C.N., con ricorso depositato in data 29/10/2009, ha proposto opposizione, a norma della L. n. 689 del 1981, art. 22 bis, avverso l’ordinanza n. 186/09 con la quale la Capitaneria di Porto – Guardia Costiera – di Vibo Valentia gli aveva ingiunto, nella qualità di comandante del motopeschereccio “(OMISSIS)”, di pagare la somma di Euro 4.500,00, a titolo di sanzione amministrativa, per avere, al comando della predetta unità di pesca, esercitato in data 8/6/2009, congiuntamente ad altro motopeschereccio, l’attività di pesca nelle acque marittime antistanti il porto di (OMISSIS), con rete a circuizione, catturando n. 203 esemplari di tonno rosso, senza l’autorizzazione richiesta dall’art. 19 del Reg. CEE 302/2009 per l’attività di pesca congiunta della predetta specie ittica tutelata, deducendo, per quanto ancora rileva, l’insussistenza della violazione dedotta, atteso il rilascio in data 15/4/2009 dell’autorizzazione richiesta per l’attività di pesca congiunta del tonno rosso, e chiedendo, per l’effetto, l’annullamento dell’ordinanza ingiunzione impugnata.

L’amministrazione competente si è costituita in giudizio, chiedendo il rigetto dell’opposizione.

Il tribunale di Paola, con sentenza del 22/3/2012, ha rigettato l’opposizione.

C.N., con citazione notificata il 22/3/2012, ha proposto appello.

Il Ministero delle Infrastrutture e Trasporti e la Capitaneria di Porto di Vibo Valentia hanno chiesto il rigetto dell’appello.

La corte d’appello di Catanzaro, con la sentenza indicata in epigrafe, ha rigettato l’appello.

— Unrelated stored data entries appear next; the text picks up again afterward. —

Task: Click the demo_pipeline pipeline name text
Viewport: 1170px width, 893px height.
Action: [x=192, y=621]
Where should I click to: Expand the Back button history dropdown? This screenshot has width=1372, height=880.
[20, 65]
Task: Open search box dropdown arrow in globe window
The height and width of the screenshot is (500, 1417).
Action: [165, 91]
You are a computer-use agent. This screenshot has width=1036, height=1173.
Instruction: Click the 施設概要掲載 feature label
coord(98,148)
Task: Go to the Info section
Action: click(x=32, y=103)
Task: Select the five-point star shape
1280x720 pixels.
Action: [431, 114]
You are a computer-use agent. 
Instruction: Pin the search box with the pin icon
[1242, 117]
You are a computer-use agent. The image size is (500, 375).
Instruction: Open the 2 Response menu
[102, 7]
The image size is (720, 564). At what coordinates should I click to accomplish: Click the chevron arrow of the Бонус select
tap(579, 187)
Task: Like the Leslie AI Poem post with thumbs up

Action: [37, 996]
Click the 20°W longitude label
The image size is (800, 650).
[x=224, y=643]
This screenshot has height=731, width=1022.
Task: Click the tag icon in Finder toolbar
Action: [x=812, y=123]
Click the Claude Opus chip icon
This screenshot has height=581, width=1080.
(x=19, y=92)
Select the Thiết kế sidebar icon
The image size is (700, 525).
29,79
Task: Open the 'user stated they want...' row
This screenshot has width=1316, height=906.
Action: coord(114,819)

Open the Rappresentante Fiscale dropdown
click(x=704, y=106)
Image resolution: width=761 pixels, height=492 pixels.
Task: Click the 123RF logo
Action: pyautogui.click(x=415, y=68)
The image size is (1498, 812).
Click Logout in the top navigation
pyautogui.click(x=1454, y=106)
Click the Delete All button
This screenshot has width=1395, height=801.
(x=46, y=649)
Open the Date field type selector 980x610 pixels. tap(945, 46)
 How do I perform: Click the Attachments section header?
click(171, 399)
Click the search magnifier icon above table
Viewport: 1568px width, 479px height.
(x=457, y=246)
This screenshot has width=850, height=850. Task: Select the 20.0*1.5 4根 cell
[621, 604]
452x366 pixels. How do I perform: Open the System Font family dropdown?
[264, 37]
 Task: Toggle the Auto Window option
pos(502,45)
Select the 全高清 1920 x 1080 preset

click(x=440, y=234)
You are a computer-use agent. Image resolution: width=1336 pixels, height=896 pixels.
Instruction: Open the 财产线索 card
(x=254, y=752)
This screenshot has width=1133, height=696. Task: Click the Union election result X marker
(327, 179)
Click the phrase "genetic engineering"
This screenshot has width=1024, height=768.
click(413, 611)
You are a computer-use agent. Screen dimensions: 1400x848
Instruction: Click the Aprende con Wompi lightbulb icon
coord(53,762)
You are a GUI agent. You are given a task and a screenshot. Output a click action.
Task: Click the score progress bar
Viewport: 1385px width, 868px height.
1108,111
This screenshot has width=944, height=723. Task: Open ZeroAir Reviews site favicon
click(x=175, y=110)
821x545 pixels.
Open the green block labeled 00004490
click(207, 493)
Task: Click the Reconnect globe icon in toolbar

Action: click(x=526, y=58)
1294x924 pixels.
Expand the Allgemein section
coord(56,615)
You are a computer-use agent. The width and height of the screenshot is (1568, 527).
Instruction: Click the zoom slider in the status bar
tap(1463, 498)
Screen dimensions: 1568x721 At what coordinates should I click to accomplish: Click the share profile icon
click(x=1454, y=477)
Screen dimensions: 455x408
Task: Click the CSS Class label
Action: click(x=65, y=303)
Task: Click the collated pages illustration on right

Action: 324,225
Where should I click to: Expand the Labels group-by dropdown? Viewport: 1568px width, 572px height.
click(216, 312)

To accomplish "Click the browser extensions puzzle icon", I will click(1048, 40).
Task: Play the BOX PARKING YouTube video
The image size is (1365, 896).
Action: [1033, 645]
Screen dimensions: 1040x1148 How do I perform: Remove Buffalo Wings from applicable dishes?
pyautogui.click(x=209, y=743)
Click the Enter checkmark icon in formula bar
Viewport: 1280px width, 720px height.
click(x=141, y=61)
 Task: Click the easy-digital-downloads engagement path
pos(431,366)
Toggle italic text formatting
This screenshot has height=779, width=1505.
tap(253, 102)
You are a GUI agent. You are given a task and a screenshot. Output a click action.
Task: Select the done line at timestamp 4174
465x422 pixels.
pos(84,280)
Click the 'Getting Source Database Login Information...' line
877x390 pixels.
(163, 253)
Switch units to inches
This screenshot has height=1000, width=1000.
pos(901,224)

La corte, in particolare, ha rilevato che gli appellanti hanno esibito una copia del decreto ministeriale di permesso speciale di pesca ma, che, contrariamente a quanto dagli stessi dedotto, non è risultata esibita “l’autorizzazione speciale alla pesca congiunta del tonno rosso, la cui esistenza è stata smentita dai militari della Capitaneria di Porto dopo le accurate indagini di cui ha dato ampiamente atto la sentenza di primo grado”. E “tale lacuna probatoria – ha aggiunto la corte – non può ritenersi supplita da una fotocopia informe di una mail peraltro apparentemente inviata nell’anno 2010 e quindi nell’anno successivo a quello in cui è stata accertata la violazione per cui si procede – poichè trattasi di documento intrinsecamente inidoneo a dimostrare il possesso dell’autorizzazione in oggetto, perchè, tra l’altro, non specifica da quando, con riguardo all’anno 2009, la “(OMISSIS)” era stata autorizzata alla pesca congiunta del tonno rosso”. Nè rileva, ha rilevato ancora la corte, la richiesta di pesca congiunta ai sensi del regolamento comunitario 1559/2007 presentata dall’UNICI-Federazione Regionale della Campania al Ministero delle politiche agricole e forestali in data 2/6/2009 per ottenere l’autorizzazione alla pesca del tonno rosso per l’anno 2009 per determinate imbarcazioni, tra le quali figura una nave denominata “(OMISSIS)”: pur volendo ritenere che si tratti del medesimo motopeschereccio, ha osservato la corte, la richiesta di autorizzazione è stata inoltrata in data 3/6/2009, ossia appena cinque giorni prima della commissione della violazione accertata, per cui tale documento non consente di ritenere dimostrato che, alla data dell’8/6/2009, l’autorizzazione fosse stata rilasciata dal Ministero competente.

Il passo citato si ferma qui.